## Exercise
Here are some records. Transcribe all of them exactly.

Start of Data

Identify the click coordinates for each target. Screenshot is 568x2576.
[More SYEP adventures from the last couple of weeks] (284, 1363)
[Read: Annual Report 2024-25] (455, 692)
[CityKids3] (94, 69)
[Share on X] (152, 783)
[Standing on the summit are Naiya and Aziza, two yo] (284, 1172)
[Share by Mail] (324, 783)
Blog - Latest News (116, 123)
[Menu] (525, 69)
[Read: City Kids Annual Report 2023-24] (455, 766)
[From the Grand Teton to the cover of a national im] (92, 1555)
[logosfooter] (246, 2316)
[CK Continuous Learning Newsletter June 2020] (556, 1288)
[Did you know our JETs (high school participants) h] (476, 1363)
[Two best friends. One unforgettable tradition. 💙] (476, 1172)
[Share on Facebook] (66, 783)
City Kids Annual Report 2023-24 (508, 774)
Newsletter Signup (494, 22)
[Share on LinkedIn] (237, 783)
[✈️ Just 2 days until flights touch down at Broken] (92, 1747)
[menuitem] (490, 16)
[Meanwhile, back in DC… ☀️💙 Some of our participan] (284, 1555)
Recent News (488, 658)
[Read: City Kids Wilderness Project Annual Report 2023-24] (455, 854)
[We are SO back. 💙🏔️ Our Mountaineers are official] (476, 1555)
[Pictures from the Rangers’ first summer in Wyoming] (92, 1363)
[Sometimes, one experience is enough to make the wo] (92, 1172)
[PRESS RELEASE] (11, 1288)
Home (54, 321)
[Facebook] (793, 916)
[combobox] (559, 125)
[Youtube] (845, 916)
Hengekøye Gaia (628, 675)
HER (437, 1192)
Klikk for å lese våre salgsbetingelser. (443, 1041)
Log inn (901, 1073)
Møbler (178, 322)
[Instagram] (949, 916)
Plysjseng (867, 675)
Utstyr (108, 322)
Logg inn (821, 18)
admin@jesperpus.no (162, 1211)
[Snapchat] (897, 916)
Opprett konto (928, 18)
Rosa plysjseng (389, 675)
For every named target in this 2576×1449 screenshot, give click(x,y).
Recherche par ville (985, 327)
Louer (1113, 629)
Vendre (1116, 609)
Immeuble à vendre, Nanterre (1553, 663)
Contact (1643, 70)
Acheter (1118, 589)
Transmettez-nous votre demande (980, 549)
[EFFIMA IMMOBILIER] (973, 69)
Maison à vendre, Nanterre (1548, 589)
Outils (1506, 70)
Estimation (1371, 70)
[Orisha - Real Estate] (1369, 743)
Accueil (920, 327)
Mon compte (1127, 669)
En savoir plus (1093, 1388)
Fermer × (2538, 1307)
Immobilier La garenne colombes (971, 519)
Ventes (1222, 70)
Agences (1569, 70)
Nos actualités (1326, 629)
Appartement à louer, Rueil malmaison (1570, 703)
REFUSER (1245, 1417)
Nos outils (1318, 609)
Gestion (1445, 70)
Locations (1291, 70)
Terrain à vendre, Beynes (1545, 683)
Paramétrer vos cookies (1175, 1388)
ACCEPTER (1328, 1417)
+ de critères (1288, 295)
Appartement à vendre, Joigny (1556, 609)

End of Data

## Exercise result
Identify the click coordinates for each target. Screenshot is 568x2576.
[More SYEP adventures from the last couple of weeks] (284, 1363)
[Read: Annual Report 2024-25] (455, 692)
[CityKids3] (94, 69)
[Share on X] (152, 783)
[Standing on the summit are Naiya and Aziza, two yo] (284, 1172)
[Share by Mail] (324, 783)
Blog - Latest News (116, 123)
[Menu] (525, 69)
[Read: City Kids Annual Report 2023-24] (455, 766)
[From the Grand Teton to the cover of a national im] (92, 1555)
[logosfooter] (246, 2316)
[CK Continuous Learning Newsletter June 2020] (556, 1288)
[Did you know our JETs (high school participants) h] (476, 1363)
[Two best friends. One unforgettable tradition. 💙] (476, 1172)
[Share on Facebook] (66, 783)
City Kids Annual Report 2023-24 (508, 774)
Newsletter Signup (494, 22)
[Share on LinkedIn] (237, 783)
[✈️ Just 2 days until flights touch down at Broken] (92, 1747)
[menuitem] (490, 16)
[Meanwhile, back in DC… ☀️💙 Some of our participan] (284, 1555)
Recent News (488, 658)
[Read: City Kids Wilderness Project Annual Report 2023-24] (455, 854)
[We are SO back. 💙🏔️ Our Mountaineers are official] (476, 1555)
[Pictures from the Rangers’ first summer in Wyoming] (92, 1363)
[Sometimes, one experience is enough to make the wo] (92, 1172)
[PRESS RELEASE] (11, 1288)
Home (54, 321)
[Facebook] (793, 916)
[combobox] (559, 125)
[Youtube] (845, 916)
Hengekøye Gaia (628, 675)
HER (437, 1192)
Klikk for å lese våre salgsbetingelser. (443, 1041)
Log inn (901, 1073)
Møbler (178, 322)
[Instagram] (949, 916)
Plysjseng (867, 675)
Utstyr (108, 322)
Logg inn (821, 18)
admin@jesperpus.no (162, 1211)
[Snapchat] (897, 916)
Opprett konto (928, 18)
Rosa plysjseng (389, 675)
For every named target in this 2576×1449 screenshot, give click(x,y).
Recherche par ville (985, 327)
Louer (1113, 629)
Vendre (1116, 609)
Immeuble à vendre, Nanterre (1553, 663)
Contact (1643, 70)
Acheter (1118, 589)
Transmettez-nous votre demande (980, 549)
[EFFIMA IMMOBILIER] (973, 69)
Maison à vendre, Nanterre (1548, 589)
Outils (1506, 70)
Estimation (1371, 70)
[Orisha - Real Estate] (1369, 743)
Accueil (920, 327)
Mon compte (1127, 669)
En savoir plus (1093, 1388)
Fermer × (2538, 1307)
Immobilier La garenne colombes (971, 519)
Ventes (1222, 70)
Agences (1569, 70)
Nos actualités (1326, 629)
Appartement à louer, Rueil malmaison (1570, 703)
REFUSER (1245, 1417)
Nos outils (1318, 609)
Gestion (1445, 70)
Locations (1291, 70)
Terrain à vendre, Beynes (1545, 683)
Paramétrer vos cookies (1175, 1388)
ACCEPTER (1328, 1417)
+ de critères (1288, 295)
Appartement à vendre, Joigny (1556, 609)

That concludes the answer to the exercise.